On October 24, 2001, a fourteen-story scaffold, which was being used to replace a brick facade on a building in New York City, collapsed. The result: five workers were killed and 11 others seriously injured. Although the facts and circumstances surrounding this tragedy have yet to be determined, one observation seems particularly relevant: scaffold being used in a masonry application presents unique challenges for the "competent person" and those under his authority.

The Occupational Safety and Health Administration (OSHA) has strict regulations concerning the proper assembly and usage of masonry scaffolds. Unfortunately, the erector and/or laborer often perceive certain components as unnecessary or too expensive to rent or buy. The result is a scaffold that does not comply with the OSHA standards.
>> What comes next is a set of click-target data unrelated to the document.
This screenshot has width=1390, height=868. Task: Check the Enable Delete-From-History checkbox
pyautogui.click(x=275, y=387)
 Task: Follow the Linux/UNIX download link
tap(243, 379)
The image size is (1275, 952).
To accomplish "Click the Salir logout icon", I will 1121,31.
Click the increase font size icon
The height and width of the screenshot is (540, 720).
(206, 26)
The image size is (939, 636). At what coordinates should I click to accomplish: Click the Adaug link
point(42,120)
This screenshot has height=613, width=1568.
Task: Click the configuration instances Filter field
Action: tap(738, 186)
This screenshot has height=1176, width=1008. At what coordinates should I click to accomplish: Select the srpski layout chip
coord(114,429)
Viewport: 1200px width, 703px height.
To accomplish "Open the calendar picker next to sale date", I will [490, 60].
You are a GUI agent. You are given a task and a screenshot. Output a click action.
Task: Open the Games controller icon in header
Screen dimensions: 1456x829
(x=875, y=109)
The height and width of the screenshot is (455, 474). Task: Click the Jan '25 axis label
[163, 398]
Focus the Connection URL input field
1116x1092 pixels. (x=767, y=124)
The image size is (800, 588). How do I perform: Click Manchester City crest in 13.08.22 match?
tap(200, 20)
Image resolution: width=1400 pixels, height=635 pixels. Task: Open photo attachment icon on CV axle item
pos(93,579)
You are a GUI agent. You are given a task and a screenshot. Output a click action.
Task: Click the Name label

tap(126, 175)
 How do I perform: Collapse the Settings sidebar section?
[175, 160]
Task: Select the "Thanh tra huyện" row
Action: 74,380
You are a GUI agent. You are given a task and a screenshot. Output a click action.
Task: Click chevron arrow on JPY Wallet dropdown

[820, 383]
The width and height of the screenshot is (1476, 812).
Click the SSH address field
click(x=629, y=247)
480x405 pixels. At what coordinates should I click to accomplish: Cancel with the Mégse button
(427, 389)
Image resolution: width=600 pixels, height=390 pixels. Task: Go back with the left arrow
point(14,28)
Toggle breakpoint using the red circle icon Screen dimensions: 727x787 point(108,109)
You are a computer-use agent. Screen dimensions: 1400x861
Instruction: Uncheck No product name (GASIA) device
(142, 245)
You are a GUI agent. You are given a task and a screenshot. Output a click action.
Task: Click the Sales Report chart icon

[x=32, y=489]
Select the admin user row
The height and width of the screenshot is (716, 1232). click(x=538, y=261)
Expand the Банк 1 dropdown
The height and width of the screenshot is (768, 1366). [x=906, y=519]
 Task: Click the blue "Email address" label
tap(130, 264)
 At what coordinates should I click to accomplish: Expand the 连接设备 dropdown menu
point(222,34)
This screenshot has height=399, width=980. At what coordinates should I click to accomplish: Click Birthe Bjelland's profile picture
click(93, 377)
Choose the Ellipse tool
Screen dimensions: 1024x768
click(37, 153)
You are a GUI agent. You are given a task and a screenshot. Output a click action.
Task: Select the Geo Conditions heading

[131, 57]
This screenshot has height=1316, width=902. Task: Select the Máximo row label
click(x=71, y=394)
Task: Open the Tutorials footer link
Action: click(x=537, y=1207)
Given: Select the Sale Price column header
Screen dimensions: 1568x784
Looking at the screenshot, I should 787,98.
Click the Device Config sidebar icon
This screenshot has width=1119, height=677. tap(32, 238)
Whether you are renting extra sections for a big job, buying new or used equipment, or just inventorying your existing equipment, there are numerous areas of compliance that should be checked to be certain you have all the necessary components to satisfy OSHA.

The most commonly "forgotten" scaffold components are:

Base Plates and Mud Sills: Base plates and mud sills are required on all scaffolds. Also, the surface on which the mud sills are placed must be capable of supporting the loaded scaffold without settling. In some cases it may be necessary to compact the soil before setting up the scaffold.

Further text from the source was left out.